A lot of good points have been made re the plus and minus of the open top and the speed vs firepower. In the British Army the M10/M36/Achilles were considered to be anti tank guns and operated by the RA. One of the reasons for this was to reduce the likelihood of troops using them as surrogate tanks as they were not trained as tank operaters and didn't use the shoot and scoot as an offensive tactic. More an ambush and then get out before the German Artillery fire came down.

I don't think the British had the M18 but not certain on that.


----------



## MacArther (May 7, 2011)

Glider said:


> A lot of good points have been made re the plus and minus of the open top and the speed vs firepower. In the British Army the M10/M36/Achilles were considered to be anti tank guns and operated by the RA. One of the reasons for this was to reduce the likelihood of troops using them as surrogate tanks as they were not trained as tank operaters and didn't use the shoot and scoot as an offensive tactic. More an ambush and then get out before the German Artillery fire came down.
> 
> I don't think the British had the M18 but not certain on that.



Makes perfect sense! Also, I checked my sources and it doesn't look like the US exported the M18 to anyone until after World War II. Although, at least with the M18, I think taking a shot then moving to a better position would be better than the standard ambush from cover. Something about having 1 inch of armor maximum (and that's on the mantlet) just doesn't seem to lend to survivability. Also, it could just be an unfounded guess, but the M18 also looks like it has much more shot traps as compared to the M10s, and the M10 seems to have it a bit better with a better designed turret and front hull at a good angle.

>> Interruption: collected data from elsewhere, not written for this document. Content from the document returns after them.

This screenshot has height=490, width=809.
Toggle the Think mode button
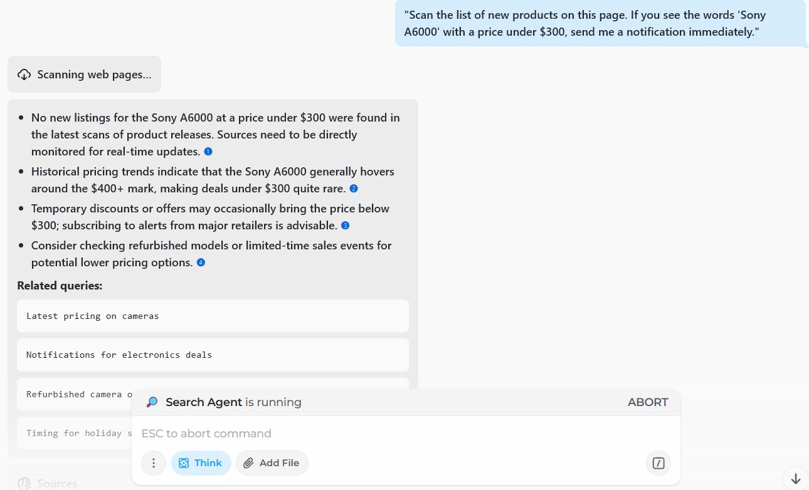click(201, 463)
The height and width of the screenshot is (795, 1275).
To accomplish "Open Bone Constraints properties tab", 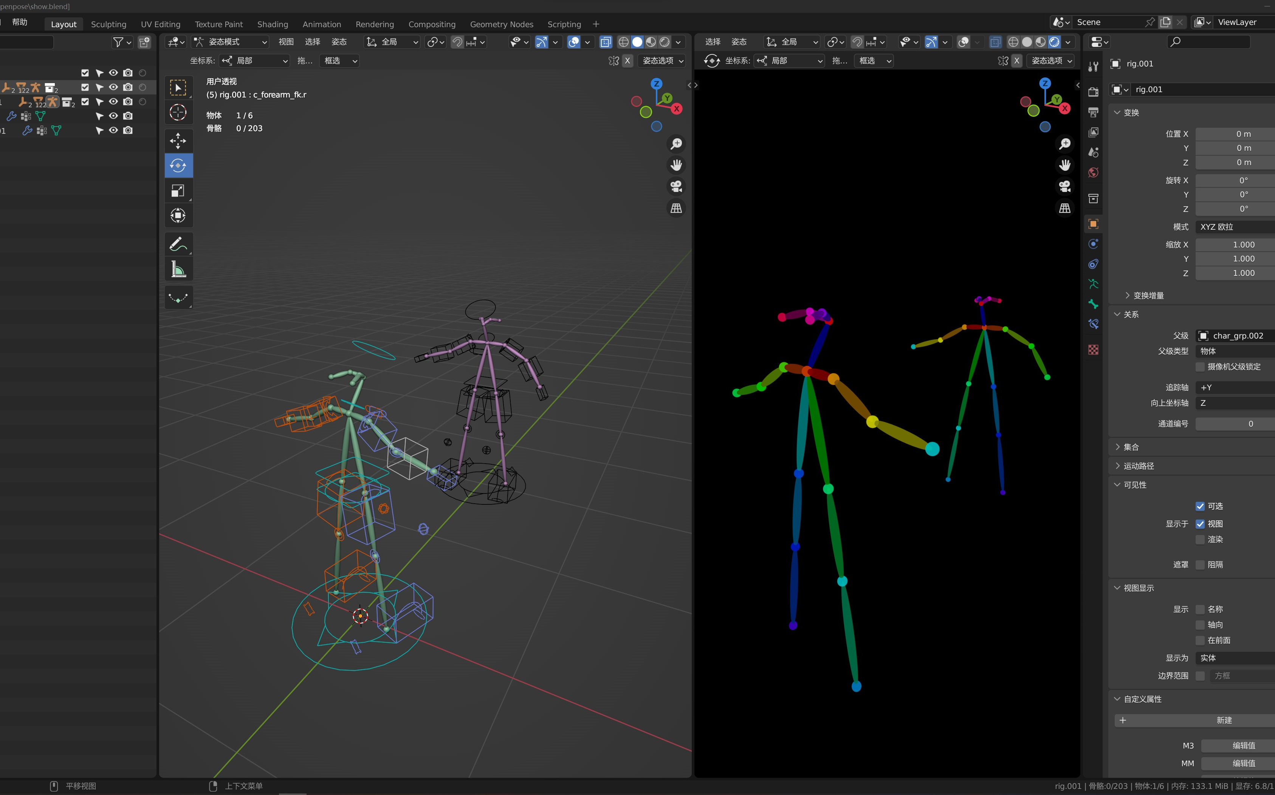I will (x=1093, y=324).
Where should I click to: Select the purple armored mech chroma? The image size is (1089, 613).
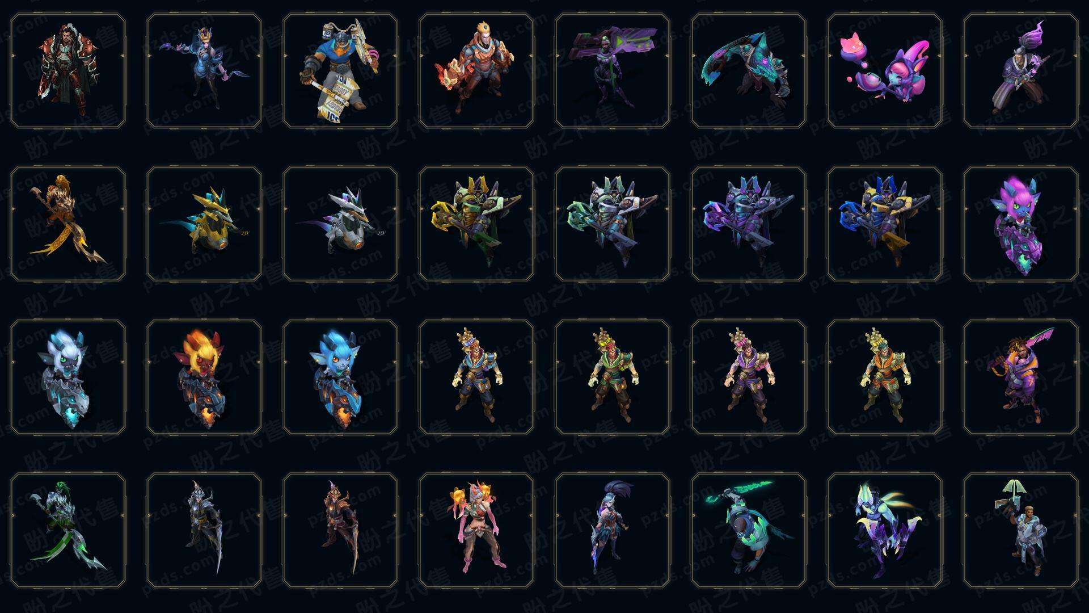(x=749, y=224)
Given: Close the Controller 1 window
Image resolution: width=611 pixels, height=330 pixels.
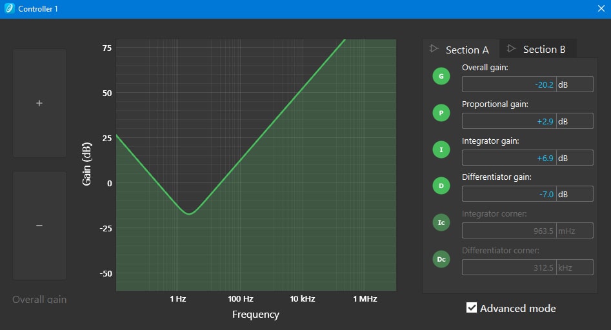Looking at the screenshot, I should click(601, 9).
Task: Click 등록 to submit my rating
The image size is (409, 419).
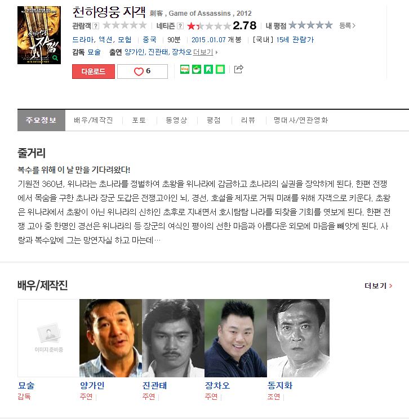Action: (347, 26)
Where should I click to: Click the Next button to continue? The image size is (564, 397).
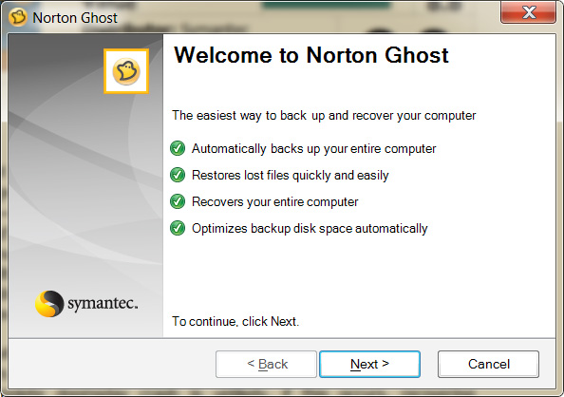pyautogui.click(x=369, y=365)
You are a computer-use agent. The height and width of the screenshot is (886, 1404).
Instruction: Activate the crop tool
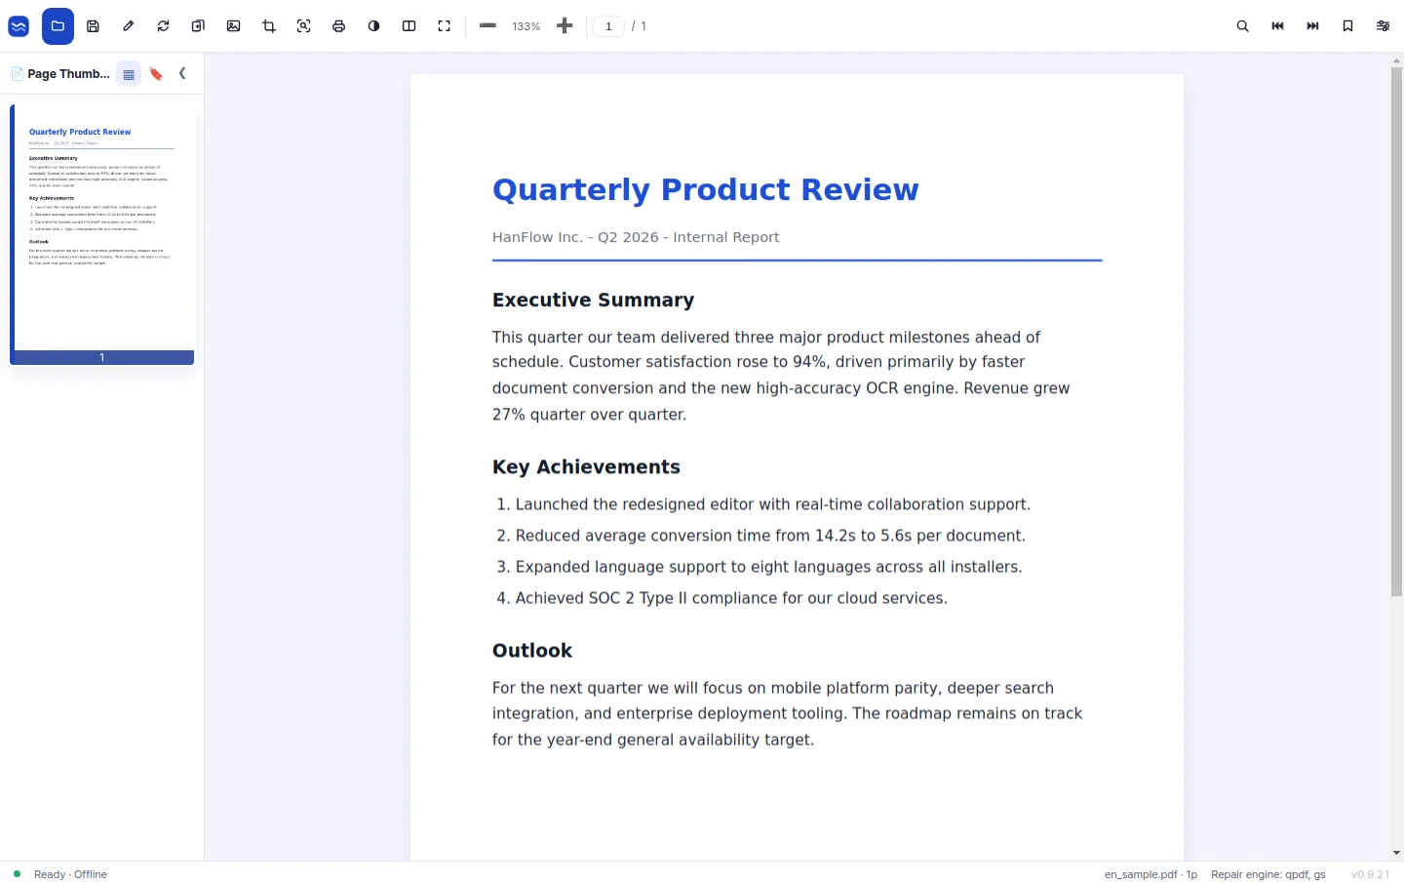(x=268, y=26)
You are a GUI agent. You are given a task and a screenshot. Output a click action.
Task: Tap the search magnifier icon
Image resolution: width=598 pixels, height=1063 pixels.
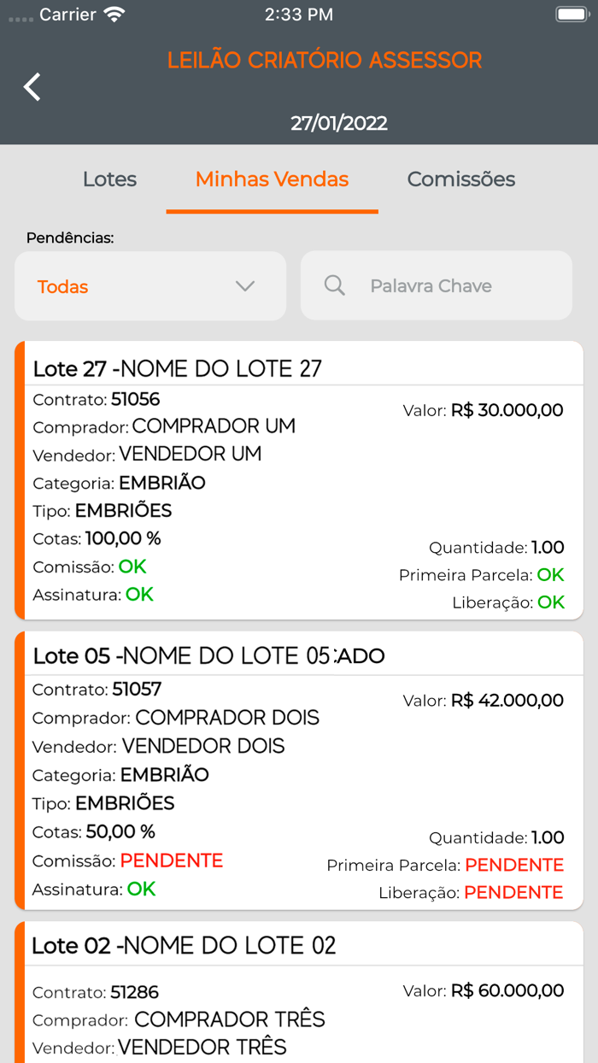pos(333,285)
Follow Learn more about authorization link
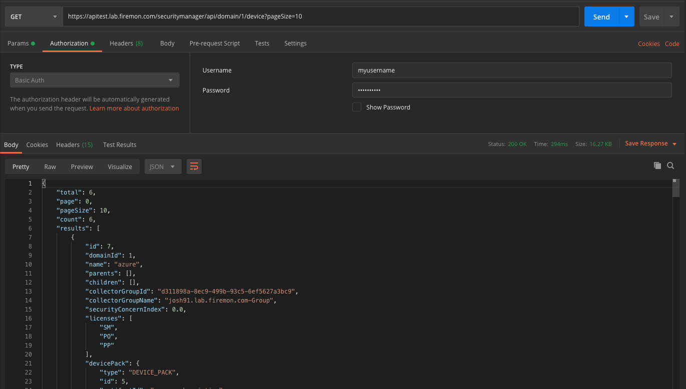 [134, 108]
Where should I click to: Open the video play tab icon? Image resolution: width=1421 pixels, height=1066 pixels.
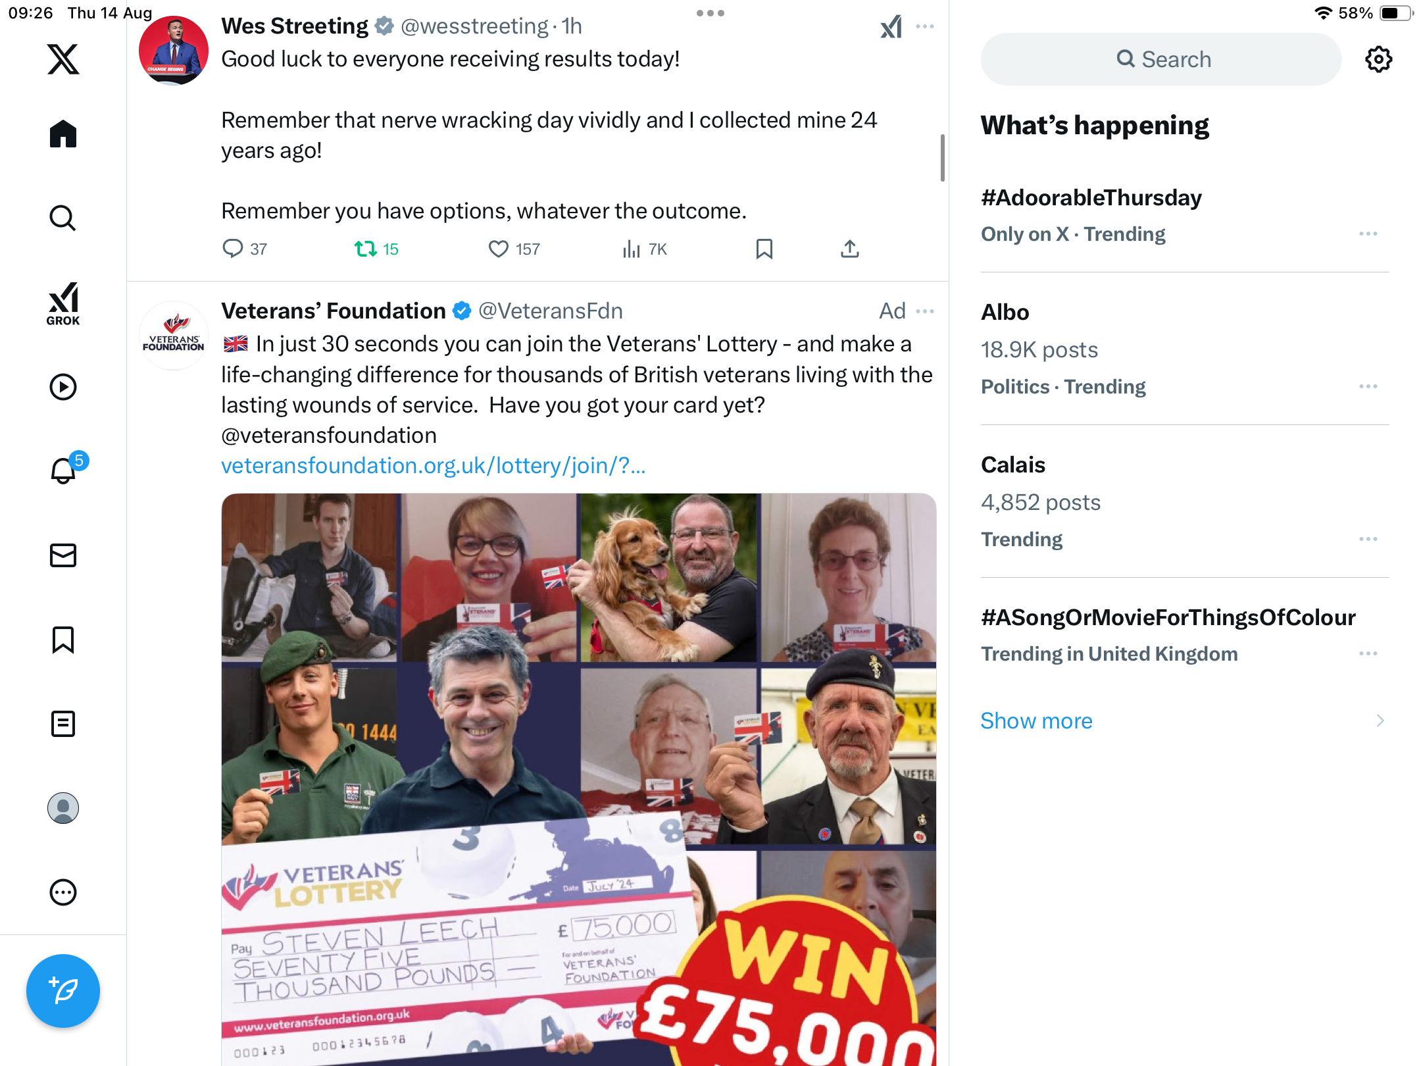click(x=63, y=387)
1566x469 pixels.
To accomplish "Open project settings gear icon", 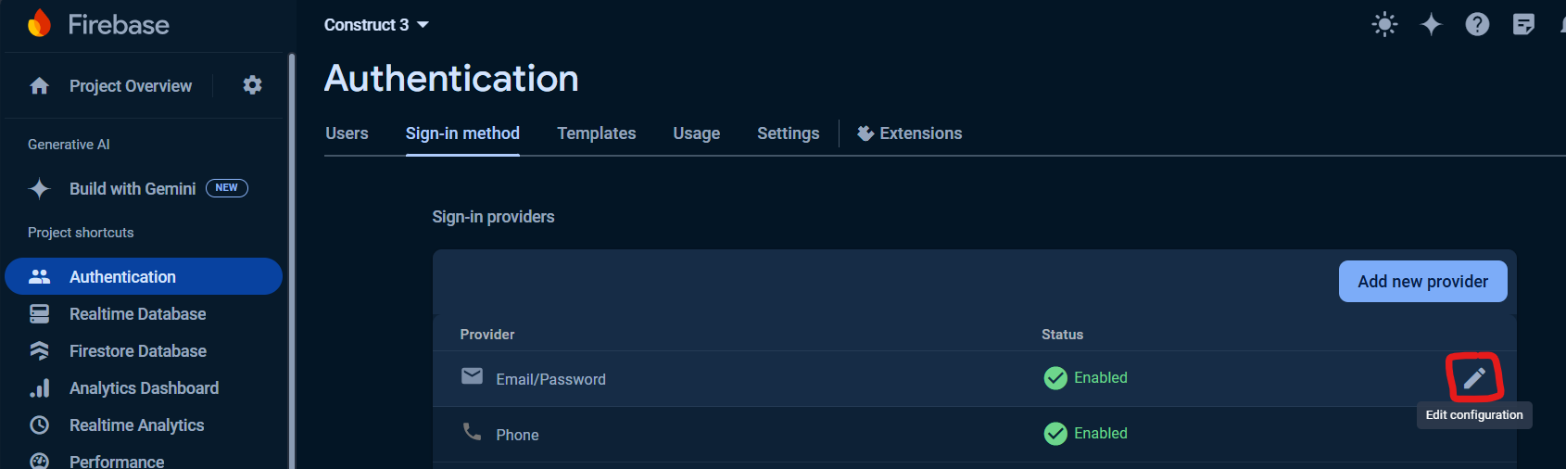I will 252,85.
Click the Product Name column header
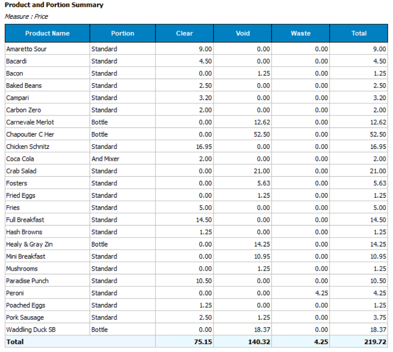This screenshot has height=352, width=393. click(x=47, y=33)
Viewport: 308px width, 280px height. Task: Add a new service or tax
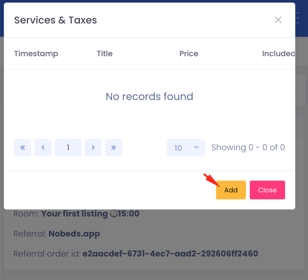pos(231,190)
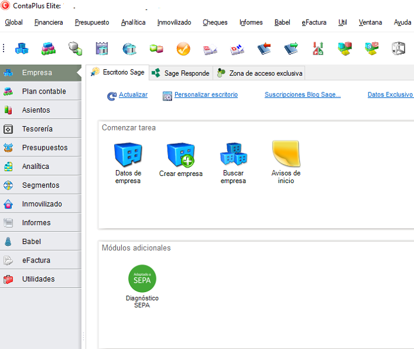Click the red left-arrow book toolbar icon
Viewport: 414px width, 349px height.
264,49
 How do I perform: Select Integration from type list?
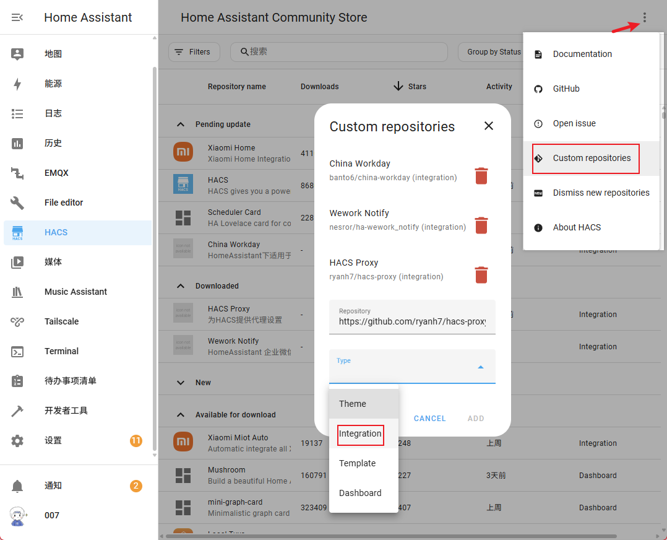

Also, from the stand point of the USA's initial mobile Ant-Tank vehicles, the M10 and M18 were probably a godsend for the crews as compared to the M3 and M3A1 Gun motor carriages (the M3 Half-tracks with a 75mm 1897A gun) or the M6 Gun Motor carriage (Dodge WC-55 truck with a rear facing M3 37mm gun).


----------



## Marshall_Stack (May 11, 2011)

MacArther said:


> If I remember correctly from that book, most tank destroyer crews in Europe still preferred the M10 over the M18. The crews were ok with the gun not being of the same power as the M18, because they had armor to take hits with.


 
I read that the tankers preferred the M10 because it had a more spacious turret to work in.

As far as the guns, I thought that the 76mm gun on the M18 is essentially the same as the 3" gun on the M10 but made to be a little more compact.


----------



## Shortround6 (May 11, 2011)

Marshall_Stack said:


> As far as the guns, I thought that the 76mm gun on the M18 is essentially the same as the 3" gun on the M10 but made to be a little more compact.



kind of, it had the same ballistic performance but that was by using higher pressures and more modern construction? Smaller cartridge case and lighter barrel.


----------